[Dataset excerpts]

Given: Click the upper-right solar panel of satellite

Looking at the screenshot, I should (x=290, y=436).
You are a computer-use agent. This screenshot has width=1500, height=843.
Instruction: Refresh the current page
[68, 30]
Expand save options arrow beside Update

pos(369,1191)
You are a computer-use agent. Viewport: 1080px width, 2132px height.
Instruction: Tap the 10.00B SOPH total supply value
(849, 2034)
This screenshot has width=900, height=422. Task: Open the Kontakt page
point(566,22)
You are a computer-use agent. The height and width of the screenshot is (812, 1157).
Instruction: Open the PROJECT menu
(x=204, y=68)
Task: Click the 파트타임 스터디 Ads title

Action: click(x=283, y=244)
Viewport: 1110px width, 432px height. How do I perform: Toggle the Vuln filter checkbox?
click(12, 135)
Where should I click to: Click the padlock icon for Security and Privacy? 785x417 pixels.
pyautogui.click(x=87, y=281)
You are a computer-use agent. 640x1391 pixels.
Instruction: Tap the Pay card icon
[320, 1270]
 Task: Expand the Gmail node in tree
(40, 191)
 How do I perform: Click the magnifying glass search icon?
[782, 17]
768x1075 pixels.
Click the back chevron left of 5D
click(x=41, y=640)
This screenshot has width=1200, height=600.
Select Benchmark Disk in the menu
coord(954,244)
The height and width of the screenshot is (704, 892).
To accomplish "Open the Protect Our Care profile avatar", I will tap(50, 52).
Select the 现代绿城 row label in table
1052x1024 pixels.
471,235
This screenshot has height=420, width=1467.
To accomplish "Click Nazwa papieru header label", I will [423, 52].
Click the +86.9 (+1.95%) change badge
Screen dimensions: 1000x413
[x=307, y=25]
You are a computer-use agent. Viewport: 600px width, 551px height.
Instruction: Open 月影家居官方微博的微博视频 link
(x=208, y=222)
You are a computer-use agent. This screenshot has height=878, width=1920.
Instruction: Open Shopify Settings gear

▸ **Task details**: Check each line of the records above for "label", and copy those that have it.

▸ **Written reply**:
Select the 现代绿城 row label in table
To accomplish "Click Nazwa papieru header label", I will [423, 52].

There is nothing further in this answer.